- TASK TO CARRY OUT -
Please render the records from the line that contains "Viewport: 997px width, 616px height." up to and including the line that contains "pyautogui.click(x=476, y=26)" as a Markdown table with the columns "Row" and "Text", numbering each row and skipping any blank lines.

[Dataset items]
——

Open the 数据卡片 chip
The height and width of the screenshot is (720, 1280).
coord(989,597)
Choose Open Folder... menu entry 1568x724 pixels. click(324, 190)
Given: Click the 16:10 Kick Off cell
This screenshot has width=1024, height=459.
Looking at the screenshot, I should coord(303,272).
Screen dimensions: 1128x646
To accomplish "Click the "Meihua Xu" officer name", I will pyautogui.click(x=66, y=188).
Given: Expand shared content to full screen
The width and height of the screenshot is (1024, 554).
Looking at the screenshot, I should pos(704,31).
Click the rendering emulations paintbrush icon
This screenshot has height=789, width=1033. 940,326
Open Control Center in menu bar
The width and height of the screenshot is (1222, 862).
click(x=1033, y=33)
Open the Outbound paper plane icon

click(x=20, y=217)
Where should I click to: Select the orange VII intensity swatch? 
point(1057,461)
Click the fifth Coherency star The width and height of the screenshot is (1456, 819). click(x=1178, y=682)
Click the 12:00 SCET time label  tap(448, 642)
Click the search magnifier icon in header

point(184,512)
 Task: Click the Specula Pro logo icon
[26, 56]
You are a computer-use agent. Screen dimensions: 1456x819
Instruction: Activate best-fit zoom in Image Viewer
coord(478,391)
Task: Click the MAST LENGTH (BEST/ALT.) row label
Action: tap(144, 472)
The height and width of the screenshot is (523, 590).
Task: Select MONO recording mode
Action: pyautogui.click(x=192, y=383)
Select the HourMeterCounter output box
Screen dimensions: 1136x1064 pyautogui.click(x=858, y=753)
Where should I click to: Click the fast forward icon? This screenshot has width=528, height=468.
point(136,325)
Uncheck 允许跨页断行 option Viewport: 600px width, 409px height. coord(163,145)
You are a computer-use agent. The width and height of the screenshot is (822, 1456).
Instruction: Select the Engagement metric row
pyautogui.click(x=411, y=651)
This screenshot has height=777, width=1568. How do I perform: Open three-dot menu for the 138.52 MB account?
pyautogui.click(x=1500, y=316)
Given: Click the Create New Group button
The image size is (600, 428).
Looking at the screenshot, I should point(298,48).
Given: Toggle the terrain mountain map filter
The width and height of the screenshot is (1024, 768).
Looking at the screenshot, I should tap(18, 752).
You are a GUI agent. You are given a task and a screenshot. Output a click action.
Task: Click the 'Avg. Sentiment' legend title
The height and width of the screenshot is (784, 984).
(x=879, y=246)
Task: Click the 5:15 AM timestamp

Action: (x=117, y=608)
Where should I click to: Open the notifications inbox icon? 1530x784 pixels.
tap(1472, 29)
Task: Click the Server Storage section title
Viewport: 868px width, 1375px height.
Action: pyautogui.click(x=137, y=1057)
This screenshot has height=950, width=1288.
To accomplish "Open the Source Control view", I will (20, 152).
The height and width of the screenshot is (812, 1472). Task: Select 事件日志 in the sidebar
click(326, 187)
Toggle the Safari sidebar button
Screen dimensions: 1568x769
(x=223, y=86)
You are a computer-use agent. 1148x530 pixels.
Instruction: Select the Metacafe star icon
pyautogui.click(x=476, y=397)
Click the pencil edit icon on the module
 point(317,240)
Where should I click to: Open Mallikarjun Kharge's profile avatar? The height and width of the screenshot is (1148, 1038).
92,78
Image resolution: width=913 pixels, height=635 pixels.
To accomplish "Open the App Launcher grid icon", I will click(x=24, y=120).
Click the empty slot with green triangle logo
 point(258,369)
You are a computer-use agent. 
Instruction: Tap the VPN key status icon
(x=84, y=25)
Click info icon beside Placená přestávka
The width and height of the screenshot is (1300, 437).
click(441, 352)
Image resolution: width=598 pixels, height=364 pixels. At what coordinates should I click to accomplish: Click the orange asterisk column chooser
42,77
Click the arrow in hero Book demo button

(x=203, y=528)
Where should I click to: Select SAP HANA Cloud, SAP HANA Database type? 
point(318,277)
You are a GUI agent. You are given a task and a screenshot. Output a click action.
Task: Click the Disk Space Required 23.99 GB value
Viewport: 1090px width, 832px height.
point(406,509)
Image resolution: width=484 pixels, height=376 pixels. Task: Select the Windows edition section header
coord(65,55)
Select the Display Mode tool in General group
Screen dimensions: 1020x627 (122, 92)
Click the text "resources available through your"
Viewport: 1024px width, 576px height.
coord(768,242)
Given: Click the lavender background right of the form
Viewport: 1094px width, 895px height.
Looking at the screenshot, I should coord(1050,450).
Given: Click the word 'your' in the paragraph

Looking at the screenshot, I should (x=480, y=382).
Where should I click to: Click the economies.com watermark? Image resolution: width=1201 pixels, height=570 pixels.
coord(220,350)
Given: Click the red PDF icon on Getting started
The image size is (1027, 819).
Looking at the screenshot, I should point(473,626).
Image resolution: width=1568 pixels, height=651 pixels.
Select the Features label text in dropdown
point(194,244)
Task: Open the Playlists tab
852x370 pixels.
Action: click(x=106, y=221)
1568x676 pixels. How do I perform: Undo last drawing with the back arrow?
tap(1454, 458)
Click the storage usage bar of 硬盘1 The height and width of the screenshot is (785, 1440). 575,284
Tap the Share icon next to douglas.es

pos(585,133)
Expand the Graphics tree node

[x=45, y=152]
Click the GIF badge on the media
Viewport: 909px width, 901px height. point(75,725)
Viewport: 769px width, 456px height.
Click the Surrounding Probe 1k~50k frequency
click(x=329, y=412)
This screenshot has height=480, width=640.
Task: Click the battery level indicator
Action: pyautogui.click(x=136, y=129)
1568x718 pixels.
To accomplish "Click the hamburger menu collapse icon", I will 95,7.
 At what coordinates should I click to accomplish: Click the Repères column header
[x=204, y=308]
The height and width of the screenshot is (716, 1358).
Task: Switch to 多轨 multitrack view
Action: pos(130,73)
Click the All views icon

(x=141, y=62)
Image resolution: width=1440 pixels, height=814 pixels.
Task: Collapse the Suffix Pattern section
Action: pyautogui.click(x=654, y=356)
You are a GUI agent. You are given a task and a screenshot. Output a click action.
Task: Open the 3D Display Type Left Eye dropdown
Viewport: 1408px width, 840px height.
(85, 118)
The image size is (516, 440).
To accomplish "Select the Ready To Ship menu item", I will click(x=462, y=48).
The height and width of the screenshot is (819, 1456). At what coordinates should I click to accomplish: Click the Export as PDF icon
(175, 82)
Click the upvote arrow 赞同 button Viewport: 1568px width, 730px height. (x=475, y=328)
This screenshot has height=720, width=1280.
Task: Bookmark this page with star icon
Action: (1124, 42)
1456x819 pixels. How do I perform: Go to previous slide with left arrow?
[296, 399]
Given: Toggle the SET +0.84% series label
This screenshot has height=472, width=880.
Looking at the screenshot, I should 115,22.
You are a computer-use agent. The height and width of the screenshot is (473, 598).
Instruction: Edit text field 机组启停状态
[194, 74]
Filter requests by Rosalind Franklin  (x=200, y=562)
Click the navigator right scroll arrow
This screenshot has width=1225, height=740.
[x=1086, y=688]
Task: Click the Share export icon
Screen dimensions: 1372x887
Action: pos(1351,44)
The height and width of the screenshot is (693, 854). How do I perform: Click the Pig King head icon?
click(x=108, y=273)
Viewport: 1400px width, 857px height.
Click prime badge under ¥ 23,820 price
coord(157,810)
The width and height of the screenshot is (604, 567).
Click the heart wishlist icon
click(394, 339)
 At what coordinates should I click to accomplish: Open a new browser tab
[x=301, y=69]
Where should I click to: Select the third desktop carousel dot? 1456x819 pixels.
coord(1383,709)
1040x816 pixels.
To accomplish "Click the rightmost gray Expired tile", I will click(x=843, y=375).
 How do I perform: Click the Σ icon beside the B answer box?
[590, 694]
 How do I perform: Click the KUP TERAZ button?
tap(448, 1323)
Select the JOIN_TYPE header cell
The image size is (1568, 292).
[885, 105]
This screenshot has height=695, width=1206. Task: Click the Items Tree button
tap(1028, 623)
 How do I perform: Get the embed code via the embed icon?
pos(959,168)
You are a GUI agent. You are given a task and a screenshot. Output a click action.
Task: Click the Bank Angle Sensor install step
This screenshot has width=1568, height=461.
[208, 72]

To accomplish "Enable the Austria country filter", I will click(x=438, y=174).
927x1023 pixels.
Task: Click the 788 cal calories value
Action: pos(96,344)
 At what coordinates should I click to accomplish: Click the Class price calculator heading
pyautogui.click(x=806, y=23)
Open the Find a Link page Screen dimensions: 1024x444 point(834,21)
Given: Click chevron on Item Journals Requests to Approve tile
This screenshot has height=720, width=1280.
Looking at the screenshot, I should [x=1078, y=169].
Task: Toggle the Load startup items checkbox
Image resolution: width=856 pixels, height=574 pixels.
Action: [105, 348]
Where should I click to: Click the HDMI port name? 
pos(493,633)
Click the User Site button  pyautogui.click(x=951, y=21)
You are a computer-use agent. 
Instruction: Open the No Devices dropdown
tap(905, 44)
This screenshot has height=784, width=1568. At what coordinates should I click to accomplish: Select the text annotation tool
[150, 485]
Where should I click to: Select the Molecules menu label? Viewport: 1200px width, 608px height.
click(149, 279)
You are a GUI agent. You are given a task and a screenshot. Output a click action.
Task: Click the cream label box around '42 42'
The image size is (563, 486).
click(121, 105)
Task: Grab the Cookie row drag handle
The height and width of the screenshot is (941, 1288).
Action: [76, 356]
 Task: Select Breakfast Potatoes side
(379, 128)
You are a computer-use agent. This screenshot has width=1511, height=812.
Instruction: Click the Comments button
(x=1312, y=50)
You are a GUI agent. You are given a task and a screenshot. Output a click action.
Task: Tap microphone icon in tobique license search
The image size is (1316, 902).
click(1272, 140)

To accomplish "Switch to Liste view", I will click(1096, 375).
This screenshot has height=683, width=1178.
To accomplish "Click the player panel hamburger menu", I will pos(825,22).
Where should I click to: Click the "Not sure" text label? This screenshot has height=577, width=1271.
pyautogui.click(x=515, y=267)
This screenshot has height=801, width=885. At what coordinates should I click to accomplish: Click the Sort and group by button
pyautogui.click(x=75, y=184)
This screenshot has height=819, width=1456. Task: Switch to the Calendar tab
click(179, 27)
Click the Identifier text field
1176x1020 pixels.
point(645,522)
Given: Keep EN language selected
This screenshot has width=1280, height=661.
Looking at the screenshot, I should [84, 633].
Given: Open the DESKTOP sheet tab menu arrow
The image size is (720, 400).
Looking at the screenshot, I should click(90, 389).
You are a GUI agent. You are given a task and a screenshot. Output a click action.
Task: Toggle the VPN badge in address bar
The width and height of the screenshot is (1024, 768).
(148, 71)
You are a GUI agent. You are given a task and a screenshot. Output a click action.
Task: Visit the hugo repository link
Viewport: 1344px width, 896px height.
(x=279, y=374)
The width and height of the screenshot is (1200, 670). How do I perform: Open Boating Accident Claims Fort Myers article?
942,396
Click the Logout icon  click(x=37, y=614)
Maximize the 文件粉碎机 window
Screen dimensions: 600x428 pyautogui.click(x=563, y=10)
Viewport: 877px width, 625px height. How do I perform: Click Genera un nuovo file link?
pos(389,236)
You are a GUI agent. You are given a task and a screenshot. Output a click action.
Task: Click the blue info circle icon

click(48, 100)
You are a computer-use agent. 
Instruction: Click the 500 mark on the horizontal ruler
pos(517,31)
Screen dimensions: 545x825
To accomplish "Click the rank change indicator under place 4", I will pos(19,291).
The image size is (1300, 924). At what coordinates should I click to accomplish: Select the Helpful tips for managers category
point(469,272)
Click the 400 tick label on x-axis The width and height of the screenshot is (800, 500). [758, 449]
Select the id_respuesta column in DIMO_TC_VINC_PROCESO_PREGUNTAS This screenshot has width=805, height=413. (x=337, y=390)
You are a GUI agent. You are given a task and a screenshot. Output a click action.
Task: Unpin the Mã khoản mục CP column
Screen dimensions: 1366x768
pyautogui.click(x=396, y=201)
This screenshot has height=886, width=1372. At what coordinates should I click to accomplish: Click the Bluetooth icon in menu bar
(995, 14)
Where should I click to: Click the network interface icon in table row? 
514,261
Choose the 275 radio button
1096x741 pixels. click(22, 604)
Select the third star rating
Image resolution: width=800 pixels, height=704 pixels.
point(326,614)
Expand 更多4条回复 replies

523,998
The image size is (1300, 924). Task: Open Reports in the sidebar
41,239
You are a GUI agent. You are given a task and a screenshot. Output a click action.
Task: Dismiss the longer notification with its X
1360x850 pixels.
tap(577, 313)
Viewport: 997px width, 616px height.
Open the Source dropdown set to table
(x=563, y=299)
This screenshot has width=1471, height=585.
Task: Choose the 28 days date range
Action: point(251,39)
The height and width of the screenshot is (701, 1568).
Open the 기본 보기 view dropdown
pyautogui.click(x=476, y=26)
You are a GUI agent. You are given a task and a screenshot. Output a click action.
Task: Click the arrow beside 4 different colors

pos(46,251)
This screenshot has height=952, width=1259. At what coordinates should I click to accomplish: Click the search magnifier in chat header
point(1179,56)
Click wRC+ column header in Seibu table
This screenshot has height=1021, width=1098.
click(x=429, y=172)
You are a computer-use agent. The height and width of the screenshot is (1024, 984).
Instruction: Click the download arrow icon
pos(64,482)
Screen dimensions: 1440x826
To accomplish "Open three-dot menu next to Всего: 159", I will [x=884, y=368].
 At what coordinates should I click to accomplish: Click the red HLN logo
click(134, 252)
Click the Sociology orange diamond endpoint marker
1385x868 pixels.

——

- WRITTEN SOLUTION -
| Row | Text |
|---|---|
| 1 | Viewport: 997px width, 616px height. |
| 2 | Open the Source dropdown set to table |
| 3 | (x=563, y=299) |
| 4 | This screenshot has width=1471, height=585. |
| 5 | Task: Choose the 28 days date range |
| 6 | Action: point(251,39) |
| 7 | The height and width of the screenshot is (701, 1568). |
| 8 | Open the 기본 보기 view dropdown |
| 9 | pyautogui.click(x=476, y=26) |